Saving the county fair this weekend, one beer at a time

Brewersfest hopes to raise funds for last free local fall festival



Anthony Lambregts, an employee at Hunga Dunga Brewing, serves one of the two popular brews for an event member at Brewersfest on Saturday in Moscow.

RYAN LUNDBERG, Evergreen reporter

The Latah County Events Center hosted its first annual Brewersfest on Saturday to raise money for the Latah County Fair and the United Way of Moscow/Latah County.

Jim Logan works as the Latah County Fairgrounds and Events Center director and has done so for over three years. He said despite organizing multiple companies and sponsors, Brewersfest was fairly easy to set up.

“We sent out the invitations and they said, ‘Yes, sign us up,’ ” Logan said. “Our emphasis [is] local. We invited all the microbreweries in Latah County. And then once we’d invited them, we expanded to Summit Cider in Coeur d’Alene and Riverport in Clarkston.”

Logan said the local feel also extended to the performing artists and food trucks, which were also part of the Moscow community.

The proceeds of Brewersfest contribute to the county fair that Latah puts on each year. Logan said without the funding from events, he wouldn’t be able to accomplish all that he needs to, such as opening a commercial kitchen and repairing the barns he uses for the fair.

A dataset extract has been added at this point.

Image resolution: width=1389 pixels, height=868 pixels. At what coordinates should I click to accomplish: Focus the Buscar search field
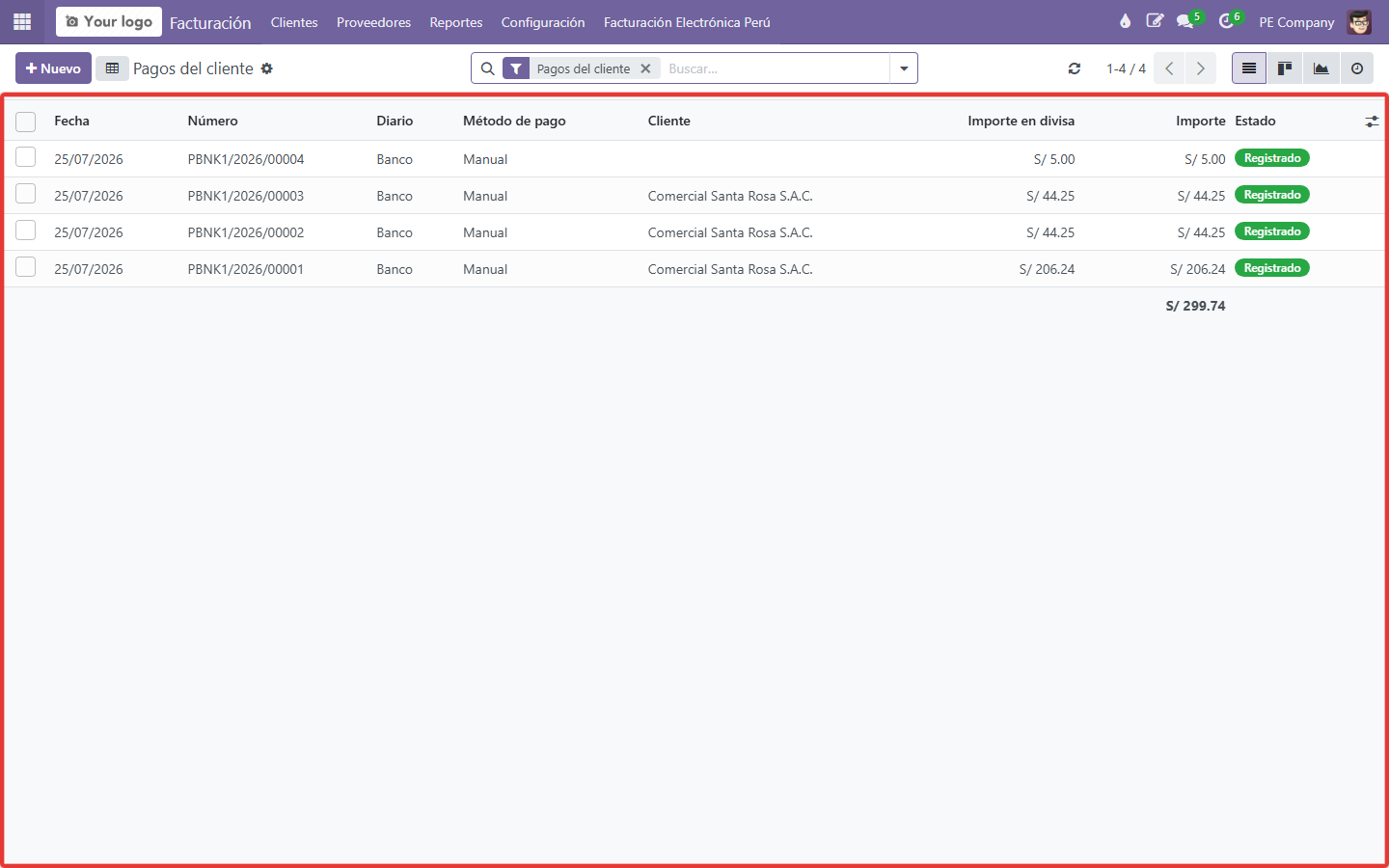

“We’re the last free fair in Moscow,” Logan said. “We have never charged and I never want to charge. It’s events like this that help our operating budgets throughout the year.”

Casey Holcomb spent the last year and a half on the United Way Board and said she was happy to partner with the Latah County Fair to raise money for its important mission.

“The United Way is a nonprofit that supports other nonprofits,” Holcomb said. “Let’s say someone wants to donate to nonprofits, but they don’t know where their money will have the biggest impact in the community. We don’t decide for them, but we support the nonprofits in the most need for that particular year.”

The United Way supports organizations such as Palouse Pathways, Idaho Food Bank, Alternative to Violence of the Palouse, Habitat for Humanity and others, according to the United Way of Moscow/Latah County’s official website.

Holcomb said she was surprised how many people showed up to Brewersfest within the first couple of hours of the event. She said she expects to return again next year.

It wasn’t long before both the indoor and outdoor spaces of the community center were filled with people enjoying the beer, cider and wine provided.

Andy Severson, Moscow Brewing Company co-owner, came to Brewersfest to represent his business. Severson said he had a part in organizing the event.

“We know the people who are coordinating it,” Severson said. “Since it was their first time doing it, they asked us for help to show them what a brew fest looks like. We were happy to help out.”

Severson brought Moscow Brewing Company’s Imperial Hazy IPA and their Kolsch ale to sample. He said he was surprised there hasn’t been a similar event in the past.

“There is so much beer in this area, between Moscow, Pullman and Clarkston,” Severson said. “There is no reason not to have a brew fest. Moscow is the best location for it.”

Each company in attendance showcased numerous drinks to the patrons shuffling around the room. With only five free drinks with admission, some had difficulty choosing which to try.

Logan said it would take time to figure out how much money the event contributed to the fair and United Way, but is optimistic about the future for both of the companies.

“Based on our advanced ticket sales alone, this will be an annual thing,” Logan said. “We did well with presales. As of this exact moment, it’s a success.”